Data provided:
※

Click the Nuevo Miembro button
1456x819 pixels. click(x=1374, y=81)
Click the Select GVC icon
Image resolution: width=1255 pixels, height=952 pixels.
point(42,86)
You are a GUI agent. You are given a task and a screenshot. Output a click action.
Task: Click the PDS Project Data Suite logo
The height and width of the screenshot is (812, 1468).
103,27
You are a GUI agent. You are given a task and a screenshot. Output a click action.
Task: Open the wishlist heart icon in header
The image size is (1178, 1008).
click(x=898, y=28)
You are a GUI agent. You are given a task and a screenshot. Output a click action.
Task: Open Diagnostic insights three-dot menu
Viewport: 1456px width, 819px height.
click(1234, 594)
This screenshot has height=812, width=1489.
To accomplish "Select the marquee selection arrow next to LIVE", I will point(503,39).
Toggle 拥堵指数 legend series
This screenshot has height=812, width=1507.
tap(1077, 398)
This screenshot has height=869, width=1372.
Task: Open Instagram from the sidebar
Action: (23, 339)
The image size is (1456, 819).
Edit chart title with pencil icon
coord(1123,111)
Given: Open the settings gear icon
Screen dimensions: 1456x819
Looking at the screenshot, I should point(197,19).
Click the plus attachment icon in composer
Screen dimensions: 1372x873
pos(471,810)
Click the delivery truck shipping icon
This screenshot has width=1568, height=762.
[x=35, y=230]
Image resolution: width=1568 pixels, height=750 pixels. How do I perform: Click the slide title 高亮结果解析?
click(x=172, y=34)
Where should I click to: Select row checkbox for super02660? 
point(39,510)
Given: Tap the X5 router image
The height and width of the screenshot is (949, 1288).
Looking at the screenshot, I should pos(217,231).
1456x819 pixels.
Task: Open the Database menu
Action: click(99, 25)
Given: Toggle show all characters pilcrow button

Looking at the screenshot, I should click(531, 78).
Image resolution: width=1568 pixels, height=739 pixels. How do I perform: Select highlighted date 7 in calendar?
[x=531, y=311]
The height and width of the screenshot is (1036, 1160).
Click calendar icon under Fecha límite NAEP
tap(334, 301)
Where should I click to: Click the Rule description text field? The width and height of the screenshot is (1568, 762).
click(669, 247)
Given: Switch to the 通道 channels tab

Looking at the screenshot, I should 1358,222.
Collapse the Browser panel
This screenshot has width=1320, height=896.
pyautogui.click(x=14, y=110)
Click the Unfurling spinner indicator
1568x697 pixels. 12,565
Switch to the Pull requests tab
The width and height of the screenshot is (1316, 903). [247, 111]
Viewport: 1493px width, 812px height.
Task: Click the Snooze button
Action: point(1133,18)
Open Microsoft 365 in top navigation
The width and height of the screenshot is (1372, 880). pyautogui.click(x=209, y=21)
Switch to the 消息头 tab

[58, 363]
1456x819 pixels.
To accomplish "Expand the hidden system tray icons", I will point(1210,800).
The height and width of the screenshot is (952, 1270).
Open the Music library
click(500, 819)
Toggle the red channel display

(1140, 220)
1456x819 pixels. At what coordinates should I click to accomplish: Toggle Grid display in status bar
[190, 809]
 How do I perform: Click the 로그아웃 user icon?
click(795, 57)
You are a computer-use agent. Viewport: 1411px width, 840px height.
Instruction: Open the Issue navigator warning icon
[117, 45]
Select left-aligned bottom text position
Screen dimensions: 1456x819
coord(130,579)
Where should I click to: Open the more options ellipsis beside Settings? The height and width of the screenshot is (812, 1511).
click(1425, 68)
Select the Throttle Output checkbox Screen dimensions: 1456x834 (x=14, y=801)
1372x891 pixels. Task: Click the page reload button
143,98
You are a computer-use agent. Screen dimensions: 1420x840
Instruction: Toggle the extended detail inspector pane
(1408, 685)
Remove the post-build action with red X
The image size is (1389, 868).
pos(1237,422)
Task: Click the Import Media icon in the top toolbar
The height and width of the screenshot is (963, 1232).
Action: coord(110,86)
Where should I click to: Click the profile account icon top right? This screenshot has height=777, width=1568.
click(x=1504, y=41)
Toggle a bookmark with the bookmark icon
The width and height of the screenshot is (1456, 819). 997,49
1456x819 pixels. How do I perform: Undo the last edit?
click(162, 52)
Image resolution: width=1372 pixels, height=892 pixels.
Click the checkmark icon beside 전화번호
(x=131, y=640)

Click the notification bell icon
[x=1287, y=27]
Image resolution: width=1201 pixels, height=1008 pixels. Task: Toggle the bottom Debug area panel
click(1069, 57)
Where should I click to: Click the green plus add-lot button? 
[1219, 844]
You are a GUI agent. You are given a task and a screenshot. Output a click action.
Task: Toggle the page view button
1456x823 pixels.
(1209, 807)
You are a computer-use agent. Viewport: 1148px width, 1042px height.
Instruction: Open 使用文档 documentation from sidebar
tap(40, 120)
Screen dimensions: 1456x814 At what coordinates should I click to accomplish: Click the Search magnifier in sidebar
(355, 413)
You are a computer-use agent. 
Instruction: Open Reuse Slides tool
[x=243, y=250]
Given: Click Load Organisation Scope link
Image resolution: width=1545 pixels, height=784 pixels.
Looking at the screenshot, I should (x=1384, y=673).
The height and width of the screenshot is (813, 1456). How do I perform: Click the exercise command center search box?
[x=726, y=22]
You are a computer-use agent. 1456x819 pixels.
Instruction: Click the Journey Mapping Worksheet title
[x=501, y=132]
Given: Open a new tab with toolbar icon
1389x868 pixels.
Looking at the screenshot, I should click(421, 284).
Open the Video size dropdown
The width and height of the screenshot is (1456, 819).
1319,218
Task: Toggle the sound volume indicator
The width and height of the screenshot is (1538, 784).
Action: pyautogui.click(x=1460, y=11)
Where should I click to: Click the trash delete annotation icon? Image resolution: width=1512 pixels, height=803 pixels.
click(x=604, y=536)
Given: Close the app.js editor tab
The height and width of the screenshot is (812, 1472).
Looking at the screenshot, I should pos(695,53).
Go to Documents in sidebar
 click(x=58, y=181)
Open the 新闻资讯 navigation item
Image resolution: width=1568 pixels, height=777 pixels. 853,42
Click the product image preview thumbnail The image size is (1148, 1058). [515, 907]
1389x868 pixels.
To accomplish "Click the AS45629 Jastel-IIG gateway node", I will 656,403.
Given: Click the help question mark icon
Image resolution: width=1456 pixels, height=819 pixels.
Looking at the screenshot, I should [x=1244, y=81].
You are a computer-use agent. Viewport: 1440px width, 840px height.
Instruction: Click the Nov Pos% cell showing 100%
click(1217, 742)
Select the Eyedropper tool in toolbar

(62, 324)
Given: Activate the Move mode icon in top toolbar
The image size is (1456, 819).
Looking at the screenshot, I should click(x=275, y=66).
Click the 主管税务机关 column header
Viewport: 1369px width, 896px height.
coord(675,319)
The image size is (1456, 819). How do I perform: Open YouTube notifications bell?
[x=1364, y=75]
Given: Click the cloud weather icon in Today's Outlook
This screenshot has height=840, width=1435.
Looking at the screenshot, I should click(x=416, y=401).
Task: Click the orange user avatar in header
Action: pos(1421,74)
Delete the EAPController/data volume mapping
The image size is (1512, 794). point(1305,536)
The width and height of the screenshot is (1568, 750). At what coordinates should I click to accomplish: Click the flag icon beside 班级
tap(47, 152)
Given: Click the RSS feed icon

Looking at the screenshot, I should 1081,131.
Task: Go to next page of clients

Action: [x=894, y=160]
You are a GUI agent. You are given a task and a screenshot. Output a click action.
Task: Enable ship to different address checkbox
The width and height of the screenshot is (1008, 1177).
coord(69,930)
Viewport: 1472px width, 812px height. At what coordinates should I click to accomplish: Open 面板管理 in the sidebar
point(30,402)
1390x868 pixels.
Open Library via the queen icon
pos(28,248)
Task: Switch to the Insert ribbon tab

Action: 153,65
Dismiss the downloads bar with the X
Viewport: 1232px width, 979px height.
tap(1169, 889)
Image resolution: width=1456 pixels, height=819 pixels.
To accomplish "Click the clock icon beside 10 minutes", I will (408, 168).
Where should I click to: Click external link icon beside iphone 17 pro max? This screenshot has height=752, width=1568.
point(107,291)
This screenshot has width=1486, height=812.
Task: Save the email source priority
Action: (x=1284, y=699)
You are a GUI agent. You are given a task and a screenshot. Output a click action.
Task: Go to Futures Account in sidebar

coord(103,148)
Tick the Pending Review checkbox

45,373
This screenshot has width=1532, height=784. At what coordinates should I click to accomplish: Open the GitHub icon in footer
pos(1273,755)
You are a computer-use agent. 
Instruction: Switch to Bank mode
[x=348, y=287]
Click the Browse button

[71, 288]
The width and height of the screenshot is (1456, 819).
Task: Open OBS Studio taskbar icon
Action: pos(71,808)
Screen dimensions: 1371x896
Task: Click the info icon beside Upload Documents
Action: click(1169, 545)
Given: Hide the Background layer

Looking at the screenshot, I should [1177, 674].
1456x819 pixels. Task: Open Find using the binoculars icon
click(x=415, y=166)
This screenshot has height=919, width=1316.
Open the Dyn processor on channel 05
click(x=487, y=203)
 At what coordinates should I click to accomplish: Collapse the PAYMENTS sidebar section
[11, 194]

※

Exercise description: Start at the first line of the entries and stop at the line with "Task: Click the PDS Project Data Suite logo". Retype each of those lines exactly, both ends included.

Answer section:
Click the Nuevo Miembro button
1456x819 pixels. click(x=1374, y=81)
Click the Select GVC icon
Image resolution: width=1255 pixels, height=952 pixels.
point(42,86)
You are a GUI agent. You are given a task and a screenshot. Output a click action.
Task: Click the PDS Project Data Suite logo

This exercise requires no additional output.